--- START ---

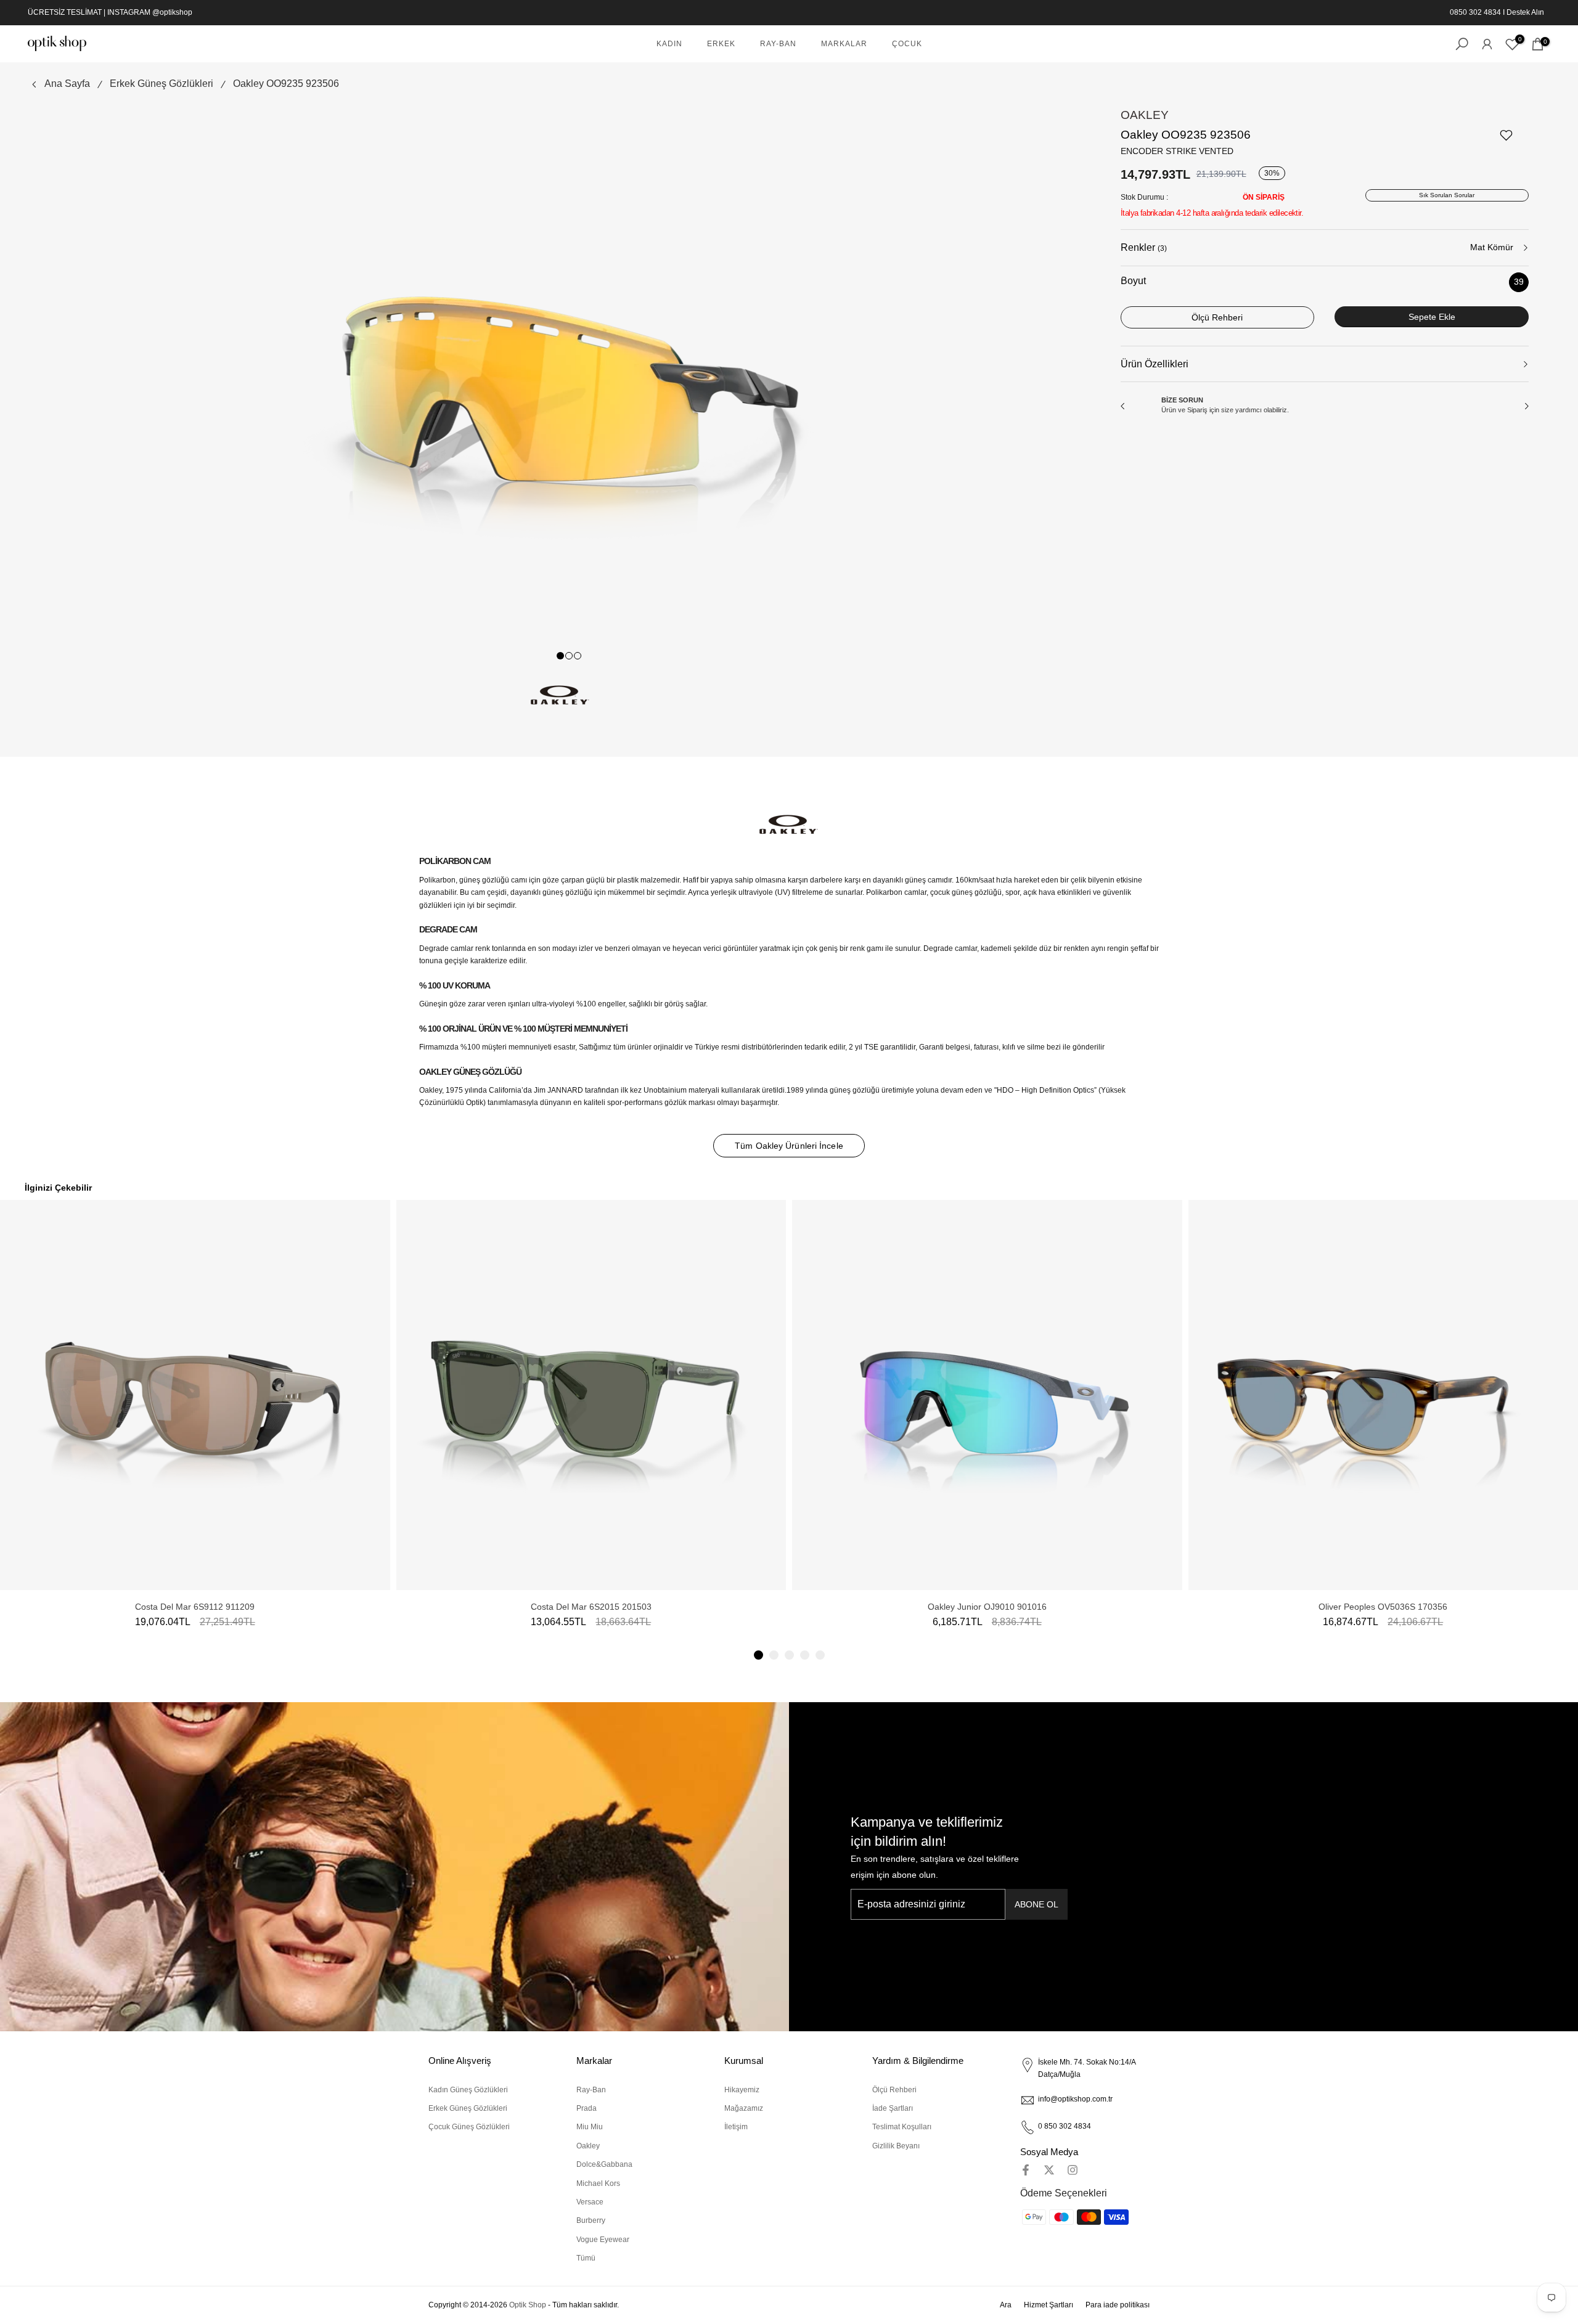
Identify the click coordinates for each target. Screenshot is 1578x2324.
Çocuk (907, 43)
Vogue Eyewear (602, 2239)
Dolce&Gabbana (604, 2164)
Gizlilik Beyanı (896, 2146)
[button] (758, 1655)
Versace (589, 2202)
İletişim (736, 2126)
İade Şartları (892, 2108)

--- END ---

Print the listing word for word, but omit the pictures.

* **Output of the task**:
Identify the click coordinates for each target. Screenshot is 1578x2324.
Çocuk (907, 43)
Vogue Eyewear (602, 2239)
Dolce&Gabbana (604, 2164)
Gizlilik Beyanı (896, 2146)
[button] (758, 1655)
Versace (589, 2202)
İletişim (736, 2126)
İade Şartları (892, 2108)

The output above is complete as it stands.